With it's fine engine-turning and striking two-toned guilloché enamel, its expertly executed goldwork and perfect proportions, it comes as no surprise that the present frame was made for royalty. As evidenced by in the Pavlovsk Palace Inventory, this beautifully crafted frame was originally purchased by the Grand Duke George Alexandrovich of Russia, the third son of Emperor Alexander III and Empress Maria Feodorovna.

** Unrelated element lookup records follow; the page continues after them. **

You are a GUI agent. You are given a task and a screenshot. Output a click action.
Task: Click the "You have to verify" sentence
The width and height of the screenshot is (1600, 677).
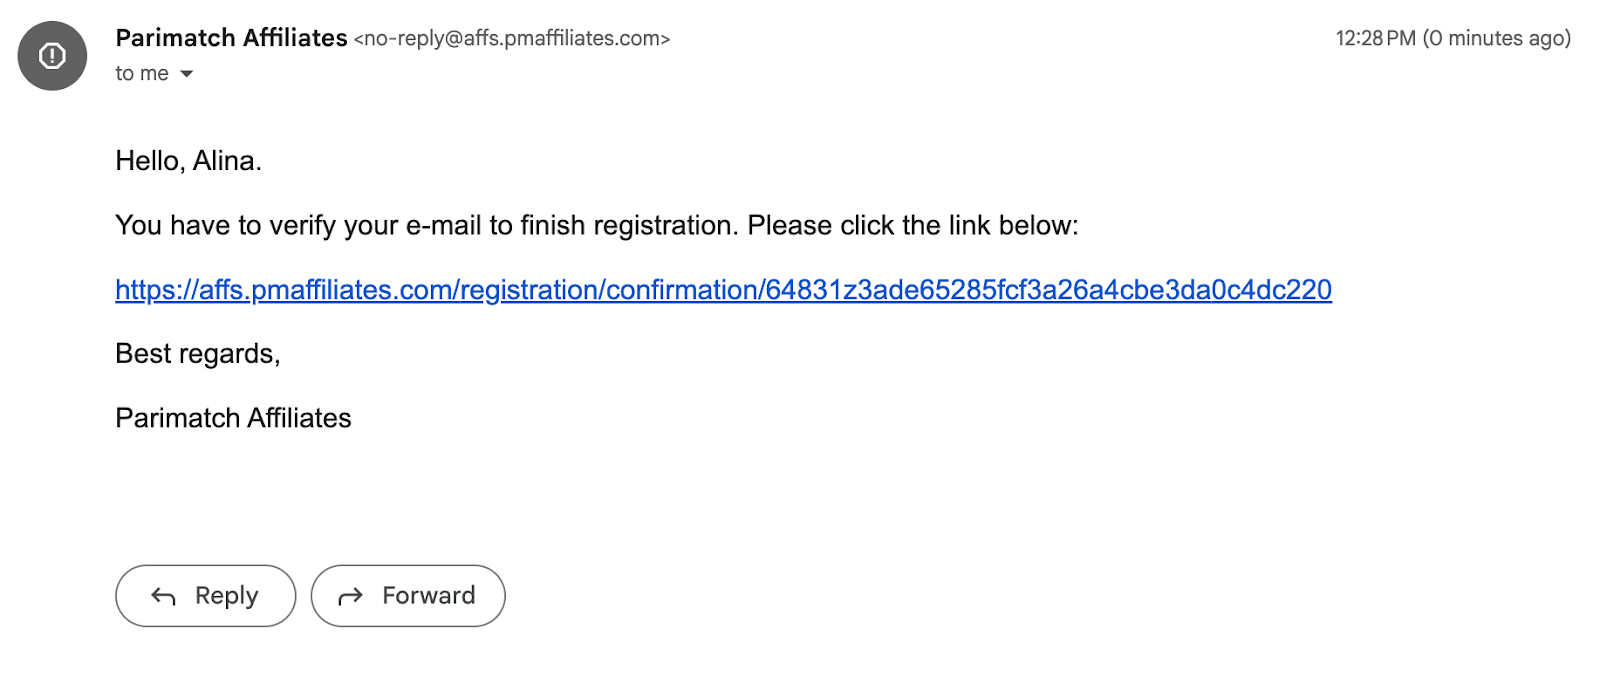pos(427,225)
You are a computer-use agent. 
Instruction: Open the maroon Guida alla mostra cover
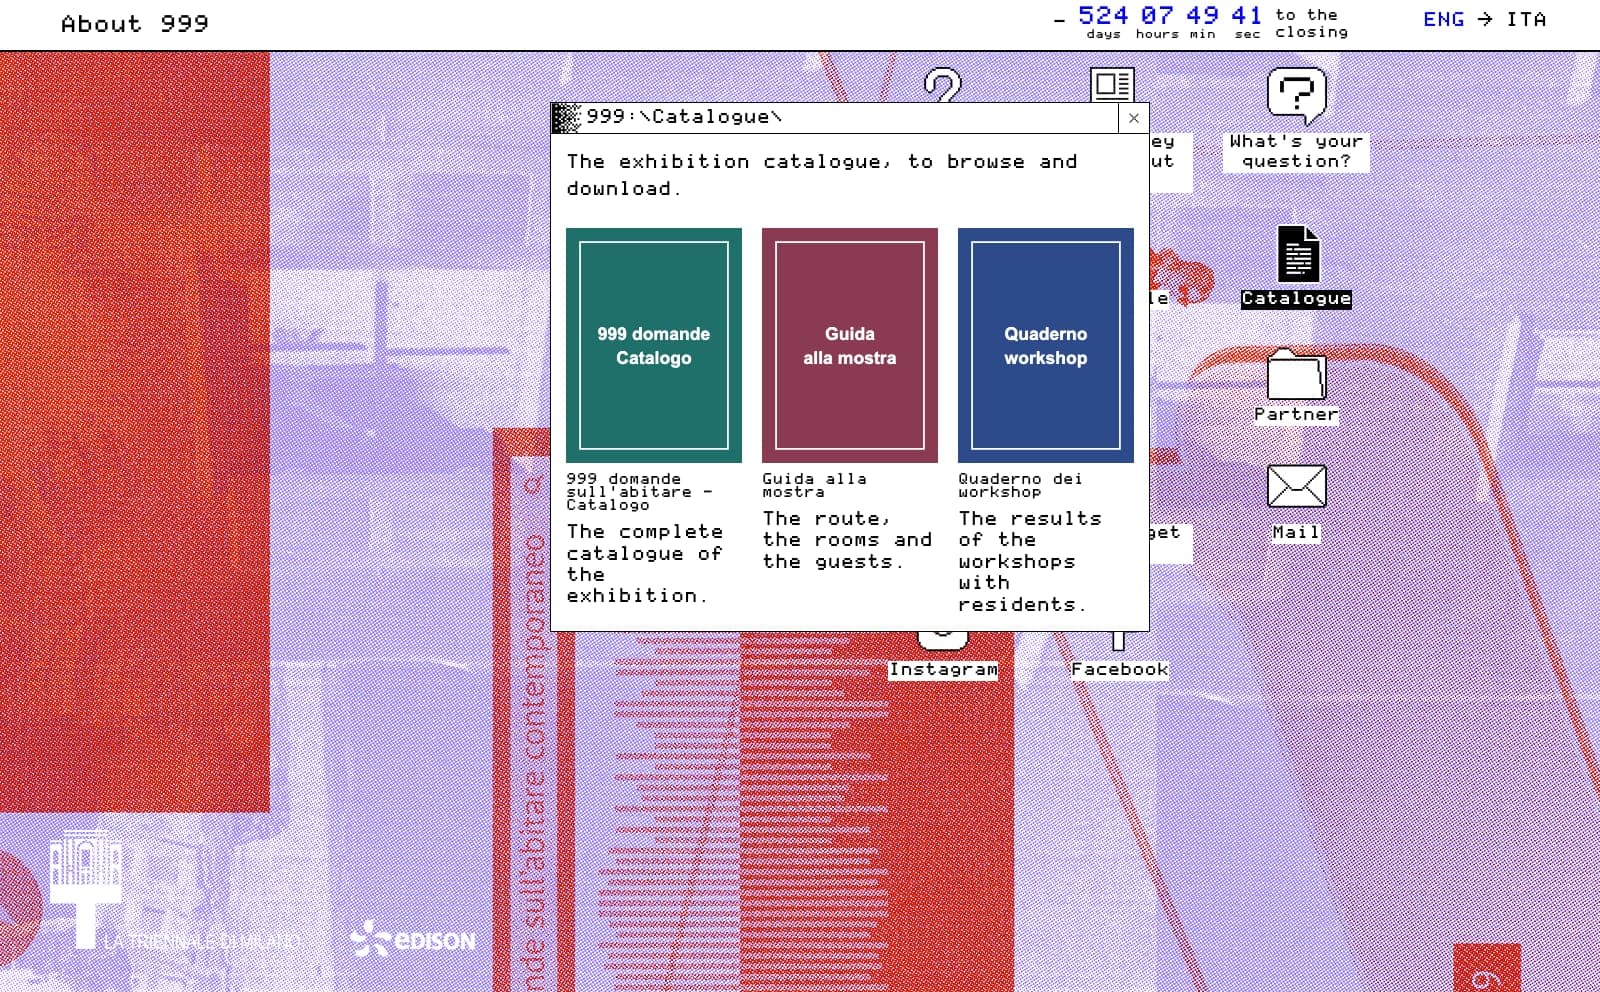point(850,345)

It is very possible that the Grand Duke was inspired to purchase this frame due to an admiration of a highly similar frame owned by his uncle and aunt, Emperor Nicholas II and Empress Alexandra Feodorovna, which they had purchased a mere couple of weeks earlier: the Emperor and Empress's frame bears the scratched number 55135, and was purchased on 19 December 1896, whilst the Grand Duke's frame, which bears the number 55134, was purchased on 7 January 1897:

The frame, containing a photograph of the young Grand Duchess Tatiana, is now held in the Virginia Museum of Fine Arts, having been bequeathed by Lillian Thomas Pratt (see here). According to the inventory kept by the commandant of the Soviet soldiers who had held the imperial family hostage in Ekaterinburg, this frame was amongst their personal possessions at their time of death.
The present frame was purchased only two years before the Grand Duke's tragically premature death in 1899. It had appeared in the public eye in 1977, included in the Victoria & Albert Museum's Jubilee Exhibition of Fabergé, held in 1977, though the provenance was not recorded in the exhibition catalogue.